Supplied information.
━━━━━━━━━━━━━━━━━━━━━━━━━━━━━━
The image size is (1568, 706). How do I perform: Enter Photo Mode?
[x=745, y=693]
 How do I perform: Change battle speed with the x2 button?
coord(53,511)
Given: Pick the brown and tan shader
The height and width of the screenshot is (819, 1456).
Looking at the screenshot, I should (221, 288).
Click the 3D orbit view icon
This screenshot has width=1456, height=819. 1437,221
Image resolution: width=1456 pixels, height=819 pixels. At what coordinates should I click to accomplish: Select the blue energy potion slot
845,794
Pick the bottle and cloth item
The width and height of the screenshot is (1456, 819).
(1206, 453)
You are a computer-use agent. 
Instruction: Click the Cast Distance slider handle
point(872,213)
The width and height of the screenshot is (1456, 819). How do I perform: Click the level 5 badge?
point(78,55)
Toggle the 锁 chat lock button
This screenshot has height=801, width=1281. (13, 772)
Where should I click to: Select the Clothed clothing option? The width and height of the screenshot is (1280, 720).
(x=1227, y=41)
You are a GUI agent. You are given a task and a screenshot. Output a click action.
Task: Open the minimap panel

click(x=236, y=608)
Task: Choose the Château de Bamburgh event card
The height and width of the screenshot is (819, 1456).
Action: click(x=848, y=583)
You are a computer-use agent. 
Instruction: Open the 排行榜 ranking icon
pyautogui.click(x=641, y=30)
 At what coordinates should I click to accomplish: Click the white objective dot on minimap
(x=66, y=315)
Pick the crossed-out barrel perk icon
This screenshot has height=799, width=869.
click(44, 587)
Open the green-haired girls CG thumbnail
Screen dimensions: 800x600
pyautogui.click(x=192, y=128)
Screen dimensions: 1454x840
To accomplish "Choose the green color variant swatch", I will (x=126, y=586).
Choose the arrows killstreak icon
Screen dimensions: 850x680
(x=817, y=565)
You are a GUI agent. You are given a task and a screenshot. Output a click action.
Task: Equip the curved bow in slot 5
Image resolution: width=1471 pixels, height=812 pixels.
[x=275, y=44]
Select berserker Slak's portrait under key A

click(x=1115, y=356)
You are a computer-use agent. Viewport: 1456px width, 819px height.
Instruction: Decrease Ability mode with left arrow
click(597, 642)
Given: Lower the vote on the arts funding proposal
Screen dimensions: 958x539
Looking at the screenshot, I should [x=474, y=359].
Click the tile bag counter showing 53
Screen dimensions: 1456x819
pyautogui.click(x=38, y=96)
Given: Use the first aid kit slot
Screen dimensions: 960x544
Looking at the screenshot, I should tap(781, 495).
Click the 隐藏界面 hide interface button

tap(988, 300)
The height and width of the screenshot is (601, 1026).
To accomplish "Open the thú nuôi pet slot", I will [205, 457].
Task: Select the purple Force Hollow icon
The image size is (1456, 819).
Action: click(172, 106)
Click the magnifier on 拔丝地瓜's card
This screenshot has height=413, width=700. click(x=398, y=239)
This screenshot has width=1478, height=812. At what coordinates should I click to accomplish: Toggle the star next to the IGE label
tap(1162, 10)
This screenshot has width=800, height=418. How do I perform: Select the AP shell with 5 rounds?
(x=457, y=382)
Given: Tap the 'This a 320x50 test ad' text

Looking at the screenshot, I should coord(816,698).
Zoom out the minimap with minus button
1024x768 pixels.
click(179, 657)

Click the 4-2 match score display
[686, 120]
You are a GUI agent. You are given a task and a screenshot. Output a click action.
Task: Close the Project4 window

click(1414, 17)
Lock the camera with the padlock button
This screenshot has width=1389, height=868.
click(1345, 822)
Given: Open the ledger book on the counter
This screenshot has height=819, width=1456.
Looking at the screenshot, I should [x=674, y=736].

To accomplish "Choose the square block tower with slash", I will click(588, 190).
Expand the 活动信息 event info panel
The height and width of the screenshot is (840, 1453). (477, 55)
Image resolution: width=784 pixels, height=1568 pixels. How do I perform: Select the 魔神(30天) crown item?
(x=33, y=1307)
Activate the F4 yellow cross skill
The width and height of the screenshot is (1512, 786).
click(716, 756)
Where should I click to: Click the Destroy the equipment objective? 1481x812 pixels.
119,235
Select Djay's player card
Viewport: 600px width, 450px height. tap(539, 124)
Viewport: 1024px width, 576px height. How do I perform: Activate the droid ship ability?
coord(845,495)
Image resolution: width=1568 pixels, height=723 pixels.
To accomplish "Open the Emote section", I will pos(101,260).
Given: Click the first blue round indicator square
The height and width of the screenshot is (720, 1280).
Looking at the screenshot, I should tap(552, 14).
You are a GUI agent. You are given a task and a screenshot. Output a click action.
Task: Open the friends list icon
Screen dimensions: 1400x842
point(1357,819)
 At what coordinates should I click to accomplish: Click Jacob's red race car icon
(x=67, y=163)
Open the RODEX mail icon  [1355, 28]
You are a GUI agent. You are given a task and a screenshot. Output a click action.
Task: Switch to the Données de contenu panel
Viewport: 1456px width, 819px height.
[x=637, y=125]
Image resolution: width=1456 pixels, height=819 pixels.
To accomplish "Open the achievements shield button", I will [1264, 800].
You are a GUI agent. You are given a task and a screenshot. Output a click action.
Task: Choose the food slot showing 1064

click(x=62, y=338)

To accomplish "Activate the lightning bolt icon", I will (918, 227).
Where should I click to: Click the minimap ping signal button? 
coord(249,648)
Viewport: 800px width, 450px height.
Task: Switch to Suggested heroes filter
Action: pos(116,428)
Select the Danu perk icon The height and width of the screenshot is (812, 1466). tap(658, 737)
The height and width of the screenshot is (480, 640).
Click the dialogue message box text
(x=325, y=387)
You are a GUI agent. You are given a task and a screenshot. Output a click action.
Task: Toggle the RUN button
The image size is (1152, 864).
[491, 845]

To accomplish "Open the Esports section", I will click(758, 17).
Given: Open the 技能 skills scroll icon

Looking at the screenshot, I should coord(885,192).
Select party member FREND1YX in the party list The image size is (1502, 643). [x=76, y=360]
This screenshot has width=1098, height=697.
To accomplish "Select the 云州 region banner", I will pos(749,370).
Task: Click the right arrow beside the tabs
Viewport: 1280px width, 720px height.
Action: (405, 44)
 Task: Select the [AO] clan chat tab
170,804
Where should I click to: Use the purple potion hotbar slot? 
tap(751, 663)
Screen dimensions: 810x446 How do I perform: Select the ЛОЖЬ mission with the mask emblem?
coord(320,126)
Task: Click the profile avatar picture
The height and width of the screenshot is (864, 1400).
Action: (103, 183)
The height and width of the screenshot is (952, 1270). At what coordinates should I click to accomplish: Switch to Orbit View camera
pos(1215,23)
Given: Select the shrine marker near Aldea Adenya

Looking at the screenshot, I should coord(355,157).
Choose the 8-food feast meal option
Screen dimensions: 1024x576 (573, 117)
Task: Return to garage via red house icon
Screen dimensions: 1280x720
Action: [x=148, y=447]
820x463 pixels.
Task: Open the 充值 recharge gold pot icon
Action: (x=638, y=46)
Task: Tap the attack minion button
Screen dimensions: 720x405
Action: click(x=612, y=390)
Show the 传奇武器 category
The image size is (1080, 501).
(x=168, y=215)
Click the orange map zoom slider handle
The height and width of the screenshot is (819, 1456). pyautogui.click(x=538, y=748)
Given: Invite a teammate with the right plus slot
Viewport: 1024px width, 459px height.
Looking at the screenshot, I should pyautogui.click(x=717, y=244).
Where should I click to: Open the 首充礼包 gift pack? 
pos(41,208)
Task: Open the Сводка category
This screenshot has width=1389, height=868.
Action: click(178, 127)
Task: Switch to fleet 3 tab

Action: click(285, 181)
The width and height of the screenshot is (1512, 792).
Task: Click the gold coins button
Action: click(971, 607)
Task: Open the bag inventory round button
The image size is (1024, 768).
━━━━━━━━━━━━━━━━━━━━━━━━━━━━━━
Reproduce the lines starting with the one that contains "Task: Click the right arrow beside the tabs" and continuing through the one that contains "Action: click(178, 127)", swapping every "Viewport" for "Display" and leaving everything else unchanged.

Exercise response.
Task: Click the right arrow beside the tabs
Display: 1280px width, 720px height.
Action: (405, 44)
 Task: Select the [AO] clan chat tab
170,804
Where should I click to: Use the purple potion hotbar slot? 
tap(751, 663)
Screen dimensions: 810x446 How do I perform: Select the ЛОЖЬ mission with the mask emblem?
coord(320,126)
Task: Click the profile avatar picture
The height and width of the screenshot is (864, 1400).
Action: (103, 183)
The height and width of the screenshot is (952, 1270). At what coordinates should I click to accomplish: Switch to Orbit View camera
pos(1215,23)
Given: Select the shrine marker near Aldea Adenya

Looking at the screenshot, I should coord(355,157).
Choose the 8-food feast meal option
Screen dimensions: 1024x576 (573, 117)
Task: Return to garage via red house icon
Screen dimensions: 1280x720
Action: [x=148, y=447]
820x463 pixels.
Task: Open the 充值 recharge gold pot icon
Action: (x=638, y=46)
Task: Tap the attack minion button
Screen dimensions: 720x405
Action: click(x=612, y=390)
Show the 传奇武器 category
The image size is (1080, 501).
(x=168, y=215)
Click the orange map zoom slider handle
The height and width of the screenshot is (819, 1456). pyautogui.click(x=538, y=748)
Given: Invite a teammate with the right plus slot
Display: 1024px width, 459px height.
Looking at the screenshot, I should pyautogui.click(x=717, y=244).
Where should I click to: Open the 首充礼包 gift pack? 
pos(41,208)
Task: Open the Сводка category
This screenshot has width=1389, height=868.
Action: click(178, 127)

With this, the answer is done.